Przy sesji zdjęciowej pary teraz szukam oczywiście miejsc, które zapewniają mi właściwe oświetlenie lub zastanawiam się, czy skorzystać z odbłyśnika lub w ostateczności użyć bezpośredniego błysku. W przypadku światła słonecznego - szczególnie w południe - zawsze szukam miejsc cienistych. Ważne jest, aby nie były zbyt ciemne, a ja wciąż preferuję, aby słońce było za mną lub używać odbłyśnika, aby odrobinę dodatkowego światła. To pozwala także uchwycić wspaniałe zdjęcia pod światło. To zasada nr 1 dla mnie: Kiedy świeci słońce, idziemy w cień! Zabawne, ale tak jest. Ponadto jest to też irytujące dla Waszych modeli, gdy muszą mrużyć oczy na słońce, nie wspominając o brzydkich ostrych cieniach.
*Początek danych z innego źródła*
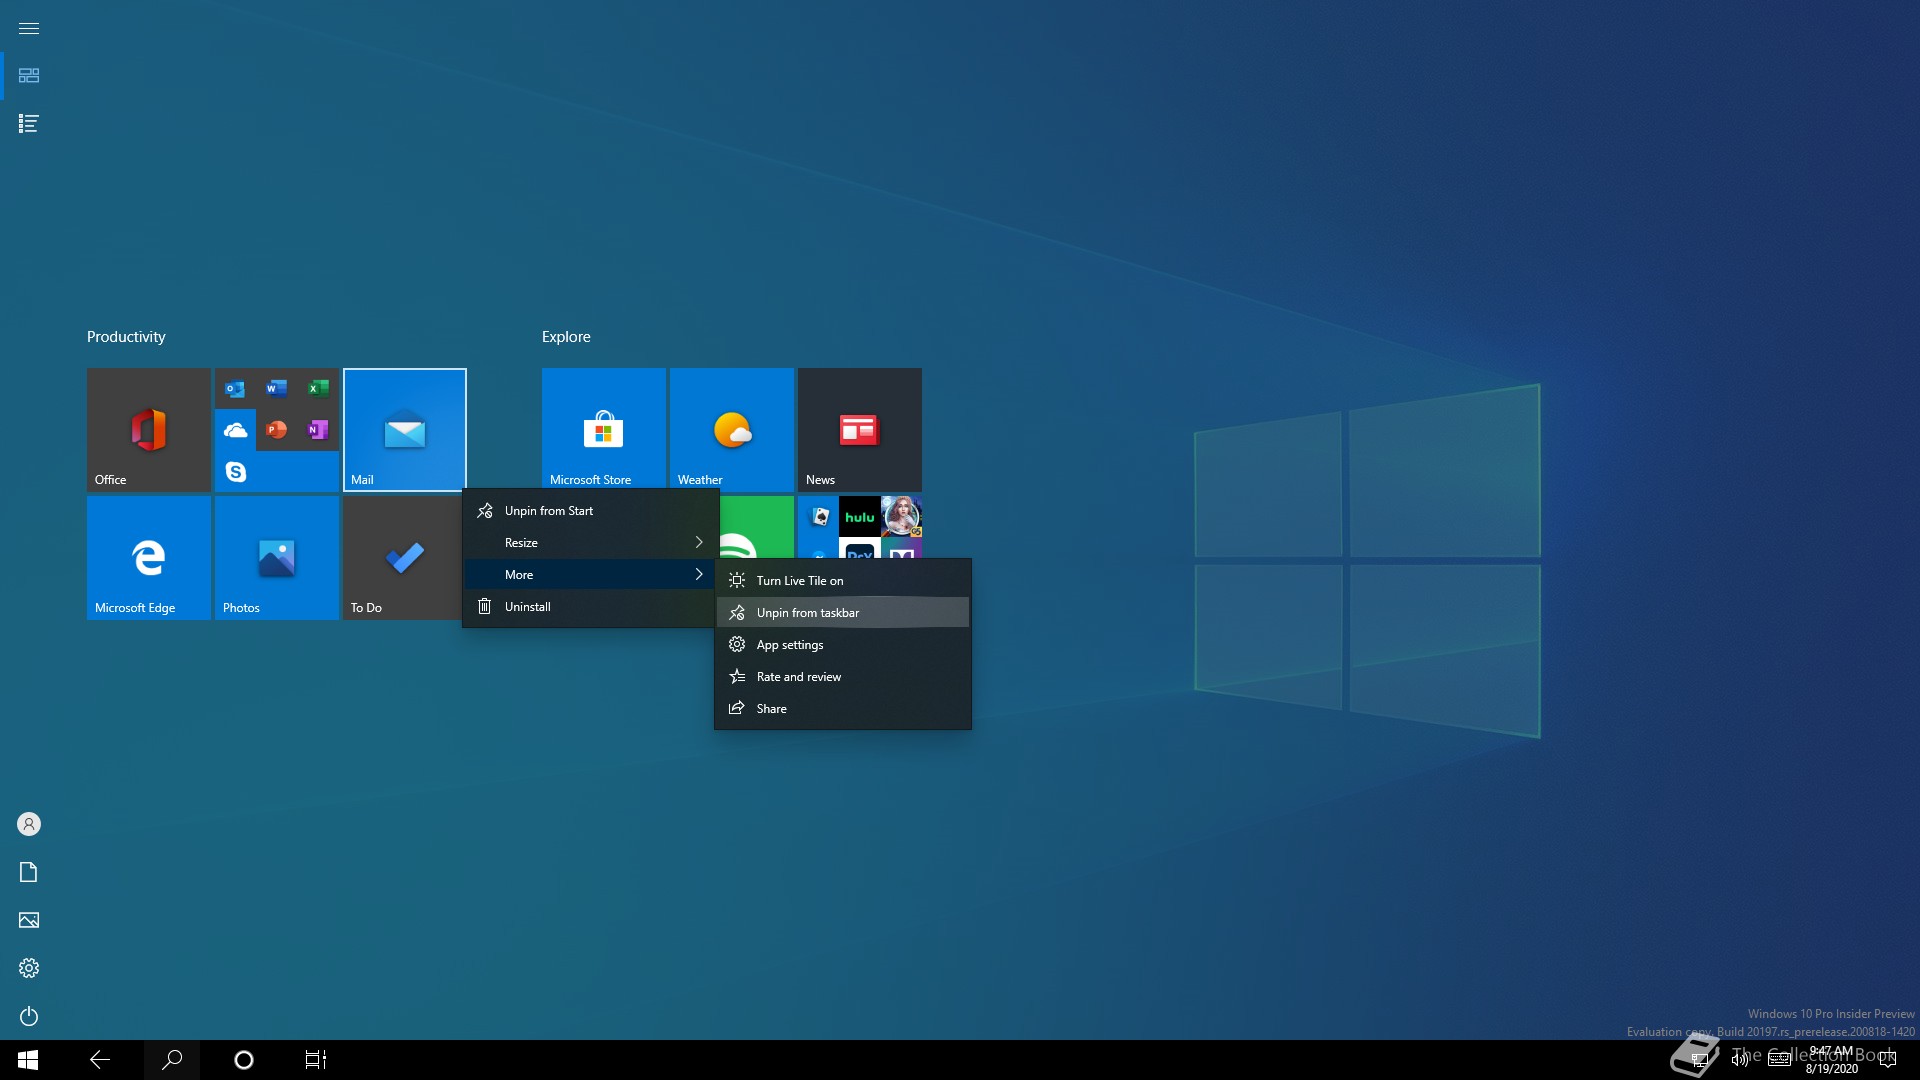Turn Live Tile on
Viewport: 1920px width, 1080px height.
[x=799, y=581]
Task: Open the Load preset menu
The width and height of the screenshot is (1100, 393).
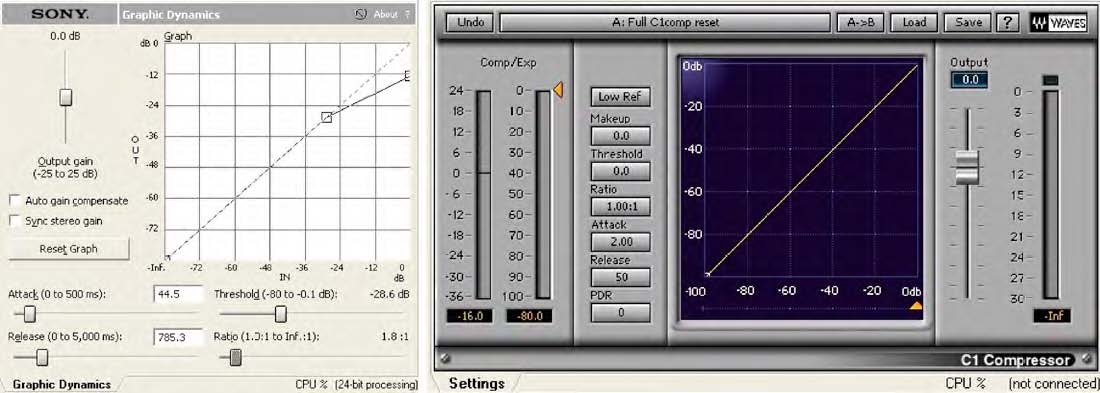Action: pos(914,22)
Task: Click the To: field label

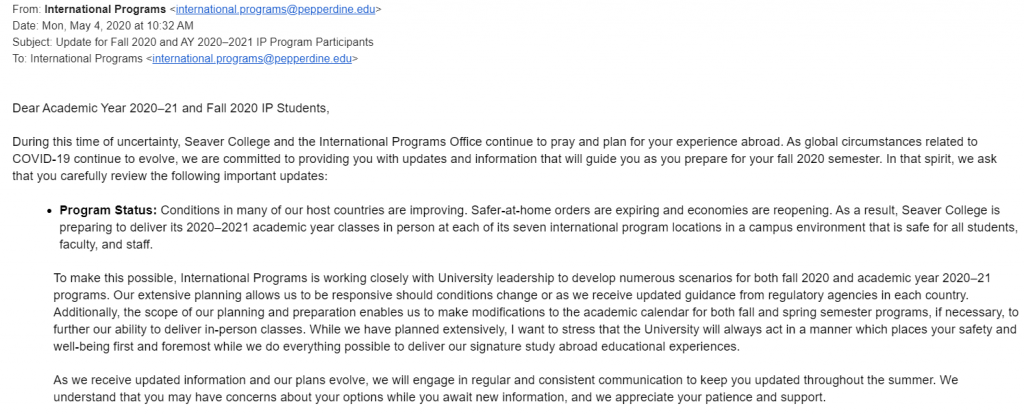Action: [20, 58]
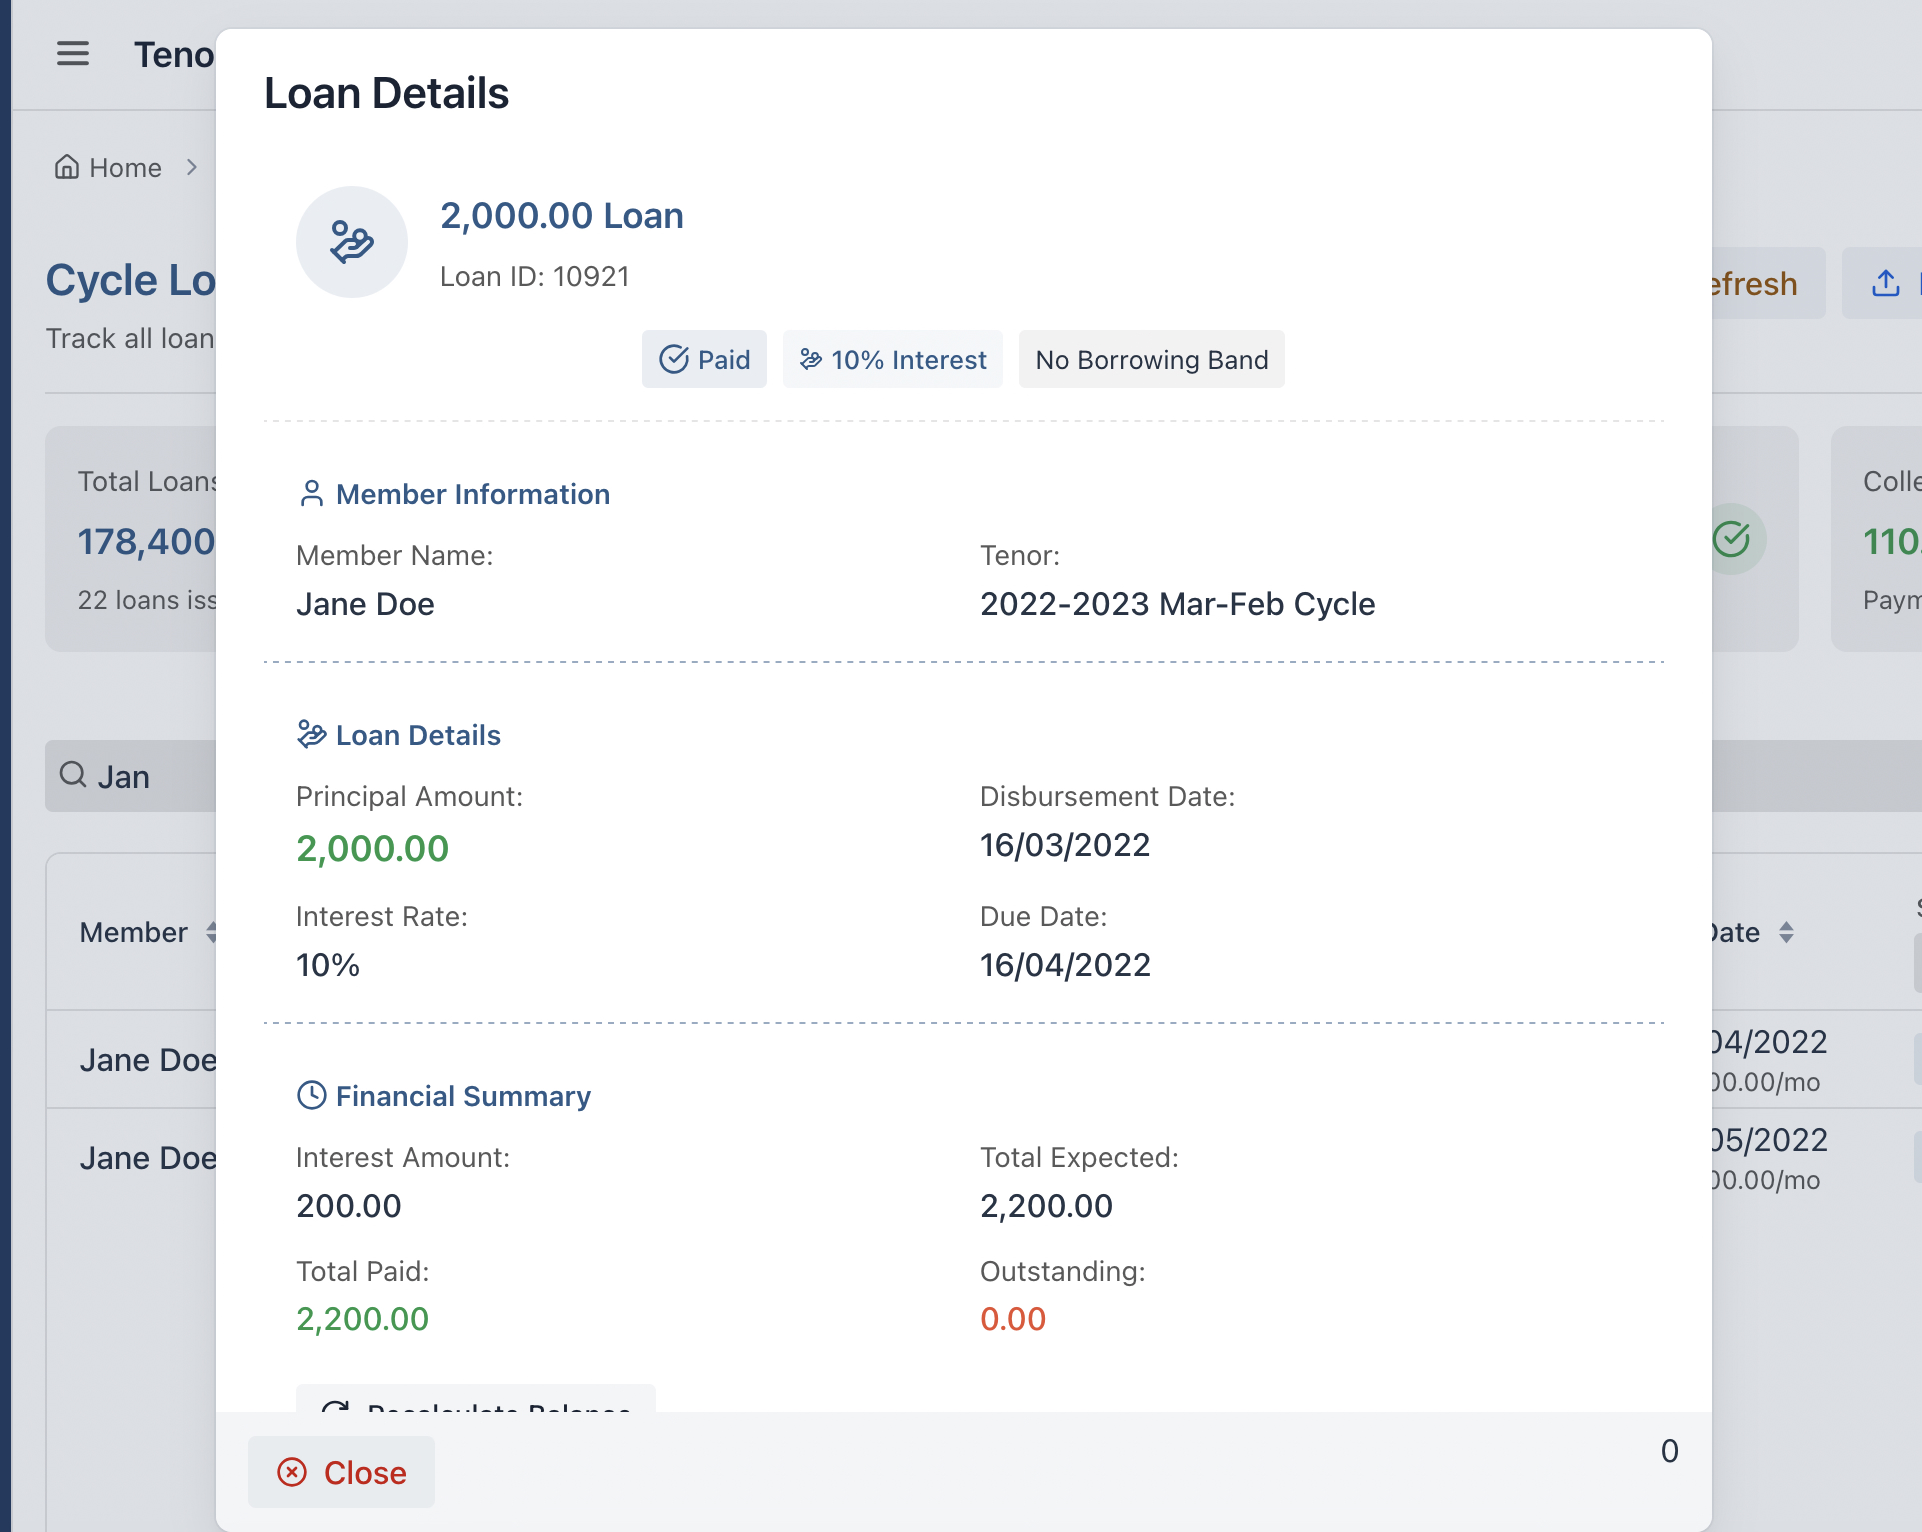Close the Loan Details dialog
This screenshot has height=1532, width=1922.
[341, 1471]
Jeśli macie szczęście, jest lekko zachmurzone. To naturalny dyfuzor! Jasne, ale lekko zakryte, idealne światło, bez potrzeby martwienia się o cienie lub duże kontrasty światła. Ponieważ obsługuję kamerę ręcznie, zawsze się irytuję na każdych weselnych zdjęciach, gdy mamy silne światło słoneczne w południe, a połowa gości stoi w cieniu, a druga w pełnym słońcu. Zawsze muszę przestawiać kamerę i o wiele bardziej zwracać uwagę na swoją pracę, niż gdyby było lekko zachmurzenie. Choć bardzo lubię bezchmurne niebieskie niebo na zdjęciach - gdy słońce jest zbyt wysoko, nie zawsze jest to korzystne dla waszych gości.
Naturalnie istnieje problem: ponury lub nawet deszczowy dzień. Szary obraz pozostanie szary. Jeśli jest deszczowy dzień, zwłaszcza zimą pod koniec popołudnia, szybko możecie mieć kłopoty. Dlatego zawsze próbujcie zrobić zdjęcia pary na czas, aby później nie utrudniać sobie pracy z malejącym światłem. Pracujcie z odbłyśnikiem i lampa błyskową, aby para była dobrze oświetlona, oraz sprawdźcie, czy wybraliście możliwie jasne tła. W przeciwnym razie motyw będzie po prostu zbyt ciemny w ogólnej atmosferze! Z czasem sami zobaczycie, jakie tła tworzą najpiękniejsze światła!
Przyniosłem wam kilka obrazów do zilustrowania.
Deszczowy dzień! Myślę, że korzyści z użycia odbłyśnika widać tutaj bardzo dobrze!
Tutaj mamy dużo zieleni na obrazie, ale dzięki Renowi w tle jest więcej nastroju. Zdjęcie zostało wykonane bez lampy błyskowej/odbłyśnika. Z użyciem odbłyśnika byłoby więcej życia na obrazie.
Delikatny cień z małymi plamkami słońca, świetny nastrój do portretu!
Cudowny letni dzień z niebieskim niebem. Ale słońce jest już nieco niżej. Tutaj powstają fantastyczne, kolorowe obrazy.
Mam nadzieję, że ten samouczek pomoże wam trochę przy następnej sesji zdjęciowej pary lub pary małżeńskiej, i z pewnością wkrótce zdobędziecie własne doświadczenia!
Każdy fotograf odnajdzie swoje własne podejście. Życzę wam powodzenia! Do następnego odcinka.